View larger version (28K): [in a new window]   Fig. 4. A significant decrease in the diameter of mutant neurospheres is caused by a concomitant increase in cell death and a decrease in cell proliferation of nestin-positive progenitors. (A) The number of both mutant and control neurospheres was determined for each individual diameter ranging from 10 to 90 µm. The percentage of small (10-30 µm) neurospheres present in the mutant populations is significantly elevated in relation to control populations. In parallel, the mean percentage (±s.d.) of larger spheres (40-70 µm) is significantly reduced in ß1 integrin-deficient neurospheres compared with the value in controls (n=4; *P<0.05; **P<0.01; ANOVA). (B) The cellular composition of mutant neurospheres is different from control populations. In mutant neurospheres, the percentages of both GFAP-positive astrocytes and ß III-tubulin-positive neurons are increased whereas the number of nestin-positive progenitors is reduced. (C) The percentage of proliferating cells, stained with an antibody against phosphorylated histone H3, is significantly decreased in mutant neurospheres. (D) The number of apoptotic, TUNEL-positive cells is significantly increased in mutant neurospheres. (E) The percentage of apoptotic nestin-positive progenitors is significantly increased in the mutant neurospheres. Mean percentages±s.d. are shown for three separate experiments (D-E); *P<0.05, ***P<0.001 compared with respective values in control neurospheres (B-E).

View larger version (50K): [in a new window]   Fig. 5. The capacity to maintain nestin-positive progenitors within individual neurospheres is modulated by ß1-integrin expression. (A) The presence of at least one nestin-positive cell was assessed for each plated ß1-deficient neurosphere after 6 days of differentiation in the absence or in the presence of growth factors. In the absence of exogenous growth factors, the number of clones containing at least one nestin-positive cell is significantly decreased (***P<0.001) compared with control clones on laminin-1 (LM1), fibronectin (FN) or PDL substrates. By contrast, 85-95% of the mutant clones cultured in limiting growth factor conditions (3.3 ng/ml EGF, 2.0 ng/ml FGF, 10 ng/ml NGF) contained at least one nestin-positive progenitor cell. Results are the means±s.d. of three separate experiments. (B-C) Representative pictures of clones derived from control neurospheres (B) and from mutant neurospheres (C), cultured in the absence of growth factors for 6 days, and stained for nestin (red) and DAPI (blue). Bar, 70 µm.

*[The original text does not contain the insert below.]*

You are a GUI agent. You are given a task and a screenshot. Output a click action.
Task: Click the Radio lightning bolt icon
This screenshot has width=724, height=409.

View larger version (51K): [in a new window]   Fig. 6. ß1 integrin-deficient cells show impaired migration on both fibronectin and laminin-1. Intact neurospheres were plated and cultured in the absence or presence of exogenous growth factors on either fibronectin (FN), laminin-1 (LM1) or PDL. After 5 days, cell migration from individual mutant and control neurospheres was measured as described in Materials and Methods. (A) A significant decrease in the migration capacity of mutant cells is found on both fibronectin and laminin-1, whereas no difference is detected on PDL. Addition of growth factors (3.3 ng/ml EGF, 2.0 ng/ml FGF, 10 ng/ml NGF) partially restores the migration capacity of neurosphere mutant cells on laminin, but not on fibronectin. Note that the increase in the number of migrating cells in the presence of added growth factors does not reflect an increase in the cell migration index (see Materials and Methods). Results are the mean migration index±s.d. of three separate experiments; **P<0.01, ***P<0.001 when compared with the index in the relevant control cells. (B-M) Representative images of cells migrating from neurospheres cultured in the absence of growth factors (B-G) and in the presence of growth factors (H-M). Note the striking absence of migrating cells in the mutants plated on fibronectin (E) and the increase in migration in the mutants cultured with growth factors (L) on laminin-1 compared with the same genotype in the absence of growth factors (F). Bar, 200 µm.